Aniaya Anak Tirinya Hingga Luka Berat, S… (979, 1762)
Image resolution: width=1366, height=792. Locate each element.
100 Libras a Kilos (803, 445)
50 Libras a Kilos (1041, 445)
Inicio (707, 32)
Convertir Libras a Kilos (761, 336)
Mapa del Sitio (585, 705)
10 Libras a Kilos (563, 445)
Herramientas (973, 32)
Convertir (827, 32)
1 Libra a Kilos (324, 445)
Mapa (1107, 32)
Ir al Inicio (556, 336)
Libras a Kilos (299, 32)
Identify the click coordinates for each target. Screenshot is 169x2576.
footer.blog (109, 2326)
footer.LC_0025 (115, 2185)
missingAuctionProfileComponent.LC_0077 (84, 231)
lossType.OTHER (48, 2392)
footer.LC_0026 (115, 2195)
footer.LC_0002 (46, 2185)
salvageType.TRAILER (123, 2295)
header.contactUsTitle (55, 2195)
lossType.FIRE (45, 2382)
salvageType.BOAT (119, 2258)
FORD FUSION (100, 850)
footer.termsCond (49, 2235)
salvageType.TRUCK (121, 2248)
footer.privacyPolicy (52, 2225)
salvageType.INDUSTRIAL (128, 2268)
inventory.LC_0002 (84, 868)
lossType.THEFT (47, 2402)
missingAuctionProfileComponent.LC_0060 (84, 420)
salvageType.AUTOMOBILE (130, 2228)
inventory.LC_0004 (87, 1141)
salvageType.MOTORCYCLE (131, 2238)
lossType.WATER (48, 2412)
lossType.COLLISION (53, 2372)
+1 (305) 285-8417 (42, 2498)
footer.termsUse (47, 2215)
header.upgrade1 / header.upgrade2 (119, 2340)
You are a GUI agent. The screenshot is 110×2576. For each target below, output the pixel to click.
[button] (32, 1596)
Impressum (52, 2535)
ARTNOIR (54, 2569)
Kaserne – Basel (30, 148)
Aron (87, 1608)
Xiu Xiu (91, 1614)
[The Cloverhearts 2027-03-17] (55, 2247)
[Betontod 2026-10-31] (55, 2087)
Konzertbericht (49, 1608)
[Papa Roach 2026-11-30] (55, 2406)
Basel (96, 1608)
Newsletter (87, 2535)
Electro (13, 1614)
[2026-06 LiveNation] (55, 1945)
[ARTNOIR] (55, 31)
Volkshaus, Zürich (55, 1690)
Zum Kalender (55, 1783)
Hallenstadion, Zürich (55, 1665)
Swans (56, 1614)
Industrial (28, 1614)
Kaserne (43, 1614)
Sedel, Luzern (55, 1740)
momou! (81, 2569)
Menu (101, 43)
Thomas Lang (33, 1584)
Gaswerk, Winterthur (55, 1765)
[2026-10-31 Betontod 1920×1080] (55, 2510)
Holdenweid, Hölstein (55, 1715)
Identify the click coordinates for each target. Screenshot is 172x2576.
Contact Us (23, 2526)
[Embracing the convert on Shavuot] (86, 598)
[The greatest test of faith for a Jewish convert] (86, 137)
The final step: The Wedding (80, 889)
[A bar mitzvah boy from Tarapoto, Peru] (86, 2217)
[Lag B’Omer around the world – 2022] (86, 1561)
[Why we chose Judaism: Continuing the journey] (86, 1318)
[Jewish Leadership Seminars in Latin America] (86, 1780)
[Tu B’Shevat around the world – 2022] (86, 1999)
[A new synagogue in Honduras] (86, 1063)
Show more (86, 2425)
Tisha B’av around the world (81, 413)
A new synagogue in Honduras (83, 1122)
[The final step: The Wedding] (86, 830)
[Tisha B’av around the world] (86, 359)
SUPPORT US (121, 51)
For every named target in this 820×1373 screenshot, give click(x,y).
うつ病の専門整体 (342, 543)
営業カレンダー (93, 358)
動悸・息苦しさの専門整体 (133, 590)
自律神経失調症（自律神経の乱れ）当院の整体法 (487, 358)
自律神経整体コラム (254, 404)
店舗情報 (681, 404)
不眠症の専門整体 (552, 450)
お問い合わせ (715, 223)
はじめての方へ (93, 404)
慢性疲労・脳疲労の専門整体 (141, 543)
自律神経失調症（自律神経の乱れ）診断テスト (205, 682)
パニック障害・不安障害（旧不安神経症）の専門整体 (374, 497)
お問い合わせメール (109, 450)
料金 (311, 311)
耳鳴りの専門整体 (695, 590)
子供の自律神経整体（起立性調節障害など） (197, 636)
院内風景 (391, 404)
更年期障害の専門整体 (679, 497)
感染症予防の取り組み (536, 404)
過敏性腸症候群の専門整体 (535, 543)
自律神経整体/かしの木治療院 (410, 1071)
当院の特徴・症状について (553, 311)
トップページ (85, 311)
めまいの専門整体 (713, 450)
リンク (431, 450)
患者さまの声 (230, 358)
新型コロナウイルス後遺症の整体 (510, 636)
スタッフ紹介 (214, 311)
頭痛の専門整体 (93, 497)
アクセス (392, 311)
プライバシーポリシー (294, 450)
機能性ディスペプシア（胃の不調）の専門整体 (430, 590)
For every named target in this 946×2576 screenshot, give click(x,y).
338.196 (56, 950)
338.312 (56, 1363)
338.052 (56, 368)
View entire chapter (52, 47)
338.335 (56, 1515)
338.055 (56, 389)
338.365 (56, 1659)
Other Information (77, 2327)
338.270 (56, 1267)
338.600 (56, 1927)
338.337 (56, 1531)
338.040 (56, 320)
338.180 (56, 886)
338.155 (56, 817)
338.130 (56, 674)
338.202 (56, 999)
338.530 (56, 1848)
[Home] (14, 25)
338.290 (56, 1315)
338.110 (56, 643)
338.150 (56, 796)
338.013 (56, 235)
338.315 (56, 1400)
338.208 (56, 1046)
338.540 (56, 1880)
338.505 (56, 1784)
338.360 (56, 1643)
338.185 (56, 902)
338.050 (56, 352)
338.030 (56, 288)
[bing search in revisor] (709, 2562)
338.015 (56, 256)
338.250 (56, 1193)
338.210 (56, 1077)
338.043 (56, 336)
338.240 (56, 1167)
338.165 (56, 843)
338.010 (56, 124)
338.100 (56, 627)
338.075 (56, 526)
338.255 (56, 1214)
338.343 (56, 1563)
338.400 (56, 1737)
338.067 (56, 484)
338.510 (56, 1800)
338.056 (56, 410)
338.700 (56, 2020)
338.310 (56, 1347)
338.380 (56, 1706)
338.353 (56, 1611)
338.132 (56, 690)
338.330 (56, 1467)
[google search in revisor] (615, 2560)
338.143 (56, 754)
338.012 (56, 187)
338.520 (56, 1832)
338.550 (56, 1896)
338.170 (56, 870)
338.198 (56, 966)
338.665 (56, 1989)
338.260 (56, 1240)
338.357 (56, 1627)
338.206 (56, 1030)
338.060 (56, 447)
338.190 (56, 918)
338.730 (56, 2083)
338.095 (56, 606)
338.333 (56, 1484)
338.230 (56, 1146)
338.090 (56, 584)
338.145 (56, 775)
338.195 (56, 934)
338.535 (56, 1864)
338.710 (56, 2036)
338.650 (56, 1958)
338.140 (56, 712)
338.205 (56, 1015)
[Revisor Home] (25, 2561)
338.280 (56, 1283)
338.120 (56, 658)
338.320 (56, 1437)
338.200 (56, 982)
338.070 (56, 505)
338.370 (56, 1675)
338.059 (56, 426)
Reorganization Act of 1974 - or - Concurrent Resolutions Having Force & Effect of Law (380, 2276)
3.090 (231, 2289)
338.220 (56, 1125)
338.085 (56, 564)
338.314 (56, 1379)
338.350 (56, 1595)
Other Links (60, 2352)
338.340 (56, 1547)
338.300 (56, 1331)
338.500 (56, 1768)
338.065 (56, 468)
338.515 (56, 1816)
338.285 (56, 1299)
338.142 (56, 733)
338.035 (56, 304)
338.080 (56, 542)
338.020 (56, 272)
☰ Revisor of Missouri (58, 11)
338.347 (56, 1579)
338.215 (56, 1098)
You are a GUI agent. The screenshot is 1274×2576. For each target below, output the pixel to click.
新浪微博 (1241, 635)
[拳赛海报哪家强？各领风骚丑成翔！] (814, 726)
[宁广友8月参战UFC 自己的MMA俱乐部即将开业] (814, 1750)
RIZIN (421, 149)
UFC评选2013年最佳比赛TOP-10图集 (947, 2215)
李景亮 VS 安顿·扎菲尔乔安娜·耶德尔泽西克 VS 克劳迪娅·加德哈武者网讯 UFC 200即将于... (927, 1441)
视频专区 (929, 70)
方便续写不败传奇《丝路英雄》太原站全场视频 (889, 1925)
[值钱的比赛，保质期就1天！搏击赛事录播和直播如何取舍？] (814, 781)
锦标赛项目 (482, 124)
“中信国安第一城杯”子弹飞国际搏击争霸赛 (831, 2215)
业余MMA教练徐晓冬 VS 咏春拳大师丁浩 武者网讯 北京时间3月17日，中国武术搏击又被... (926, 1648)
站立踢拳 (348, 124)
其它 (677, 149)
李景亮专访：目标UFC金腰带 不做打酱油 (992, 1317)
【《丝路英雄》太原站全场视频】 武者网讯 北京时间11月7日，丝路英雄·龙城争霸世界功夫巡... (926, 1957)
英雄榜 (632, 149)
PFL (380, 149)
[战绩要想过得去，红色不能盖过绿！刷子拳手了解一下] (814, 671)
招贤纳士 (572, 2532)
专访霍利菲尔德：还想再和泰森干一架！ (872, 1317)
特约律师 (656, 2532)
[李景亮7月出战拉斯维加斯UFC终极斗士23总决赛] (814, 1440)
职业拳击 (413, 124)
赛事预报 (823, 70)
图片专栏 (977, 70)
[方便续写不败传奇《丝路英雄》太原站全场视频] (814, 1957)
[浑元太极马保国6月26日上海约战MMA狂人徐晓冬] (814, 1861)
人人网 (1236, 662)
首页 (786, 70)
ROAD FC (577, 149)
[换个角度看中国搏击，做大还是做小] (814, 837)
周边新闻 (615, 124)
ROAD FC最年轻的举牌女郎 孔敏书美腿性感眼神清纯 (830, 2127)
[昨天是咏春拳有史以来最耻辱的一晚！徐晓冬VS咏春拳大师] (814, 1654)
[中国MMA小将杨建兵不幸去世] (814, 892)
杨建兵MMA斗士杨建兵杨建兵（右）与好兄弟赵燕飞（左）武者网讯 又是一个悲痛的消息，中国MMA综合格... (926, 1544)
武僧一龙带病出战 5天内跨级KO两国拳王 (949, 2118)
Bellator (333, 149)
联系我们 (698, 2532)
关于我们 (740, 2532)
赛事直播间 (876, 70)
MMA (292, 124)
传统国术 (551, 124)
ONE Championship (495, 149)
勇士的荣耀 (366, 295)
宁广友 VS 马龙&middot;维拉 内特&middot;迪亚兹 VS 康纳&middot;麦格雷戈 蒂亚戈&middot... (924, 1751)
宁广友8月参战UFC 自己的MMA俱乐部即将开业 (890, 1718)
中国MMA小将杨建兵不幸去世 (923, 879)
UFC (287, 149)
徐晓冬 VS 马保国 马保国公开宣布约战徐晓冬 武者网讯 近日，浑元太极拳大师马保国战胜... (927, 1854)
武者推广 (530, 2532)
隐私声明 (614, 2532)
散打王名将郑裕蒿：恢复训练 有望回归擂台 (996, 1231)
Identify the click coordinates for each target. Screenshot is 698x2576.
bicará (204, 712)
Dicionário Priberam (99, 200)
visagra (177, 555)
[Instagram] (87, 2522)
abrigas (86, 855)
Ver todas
□ □ □
- Work item -
Would you please copy exactly the part of the entries above that begins at the line containing "Aron (87, 1608)" and ends at the line containing "Electro (13, 1614)", both lines included?

- Output for this task -
Aron (87, 1608)
Xiu Xiu (91, 1614)
[The Cloverhearts 2027-03-17] (55, 2247)
[Betontod 2026-10-31] (55, 2087)
Konzertbericht (49, 1608)
[Papa Roach 2026-11-30] (55, 2406)
Basel (96, 1608)
Newsletter (87, 2535)
Electro (13, 1614)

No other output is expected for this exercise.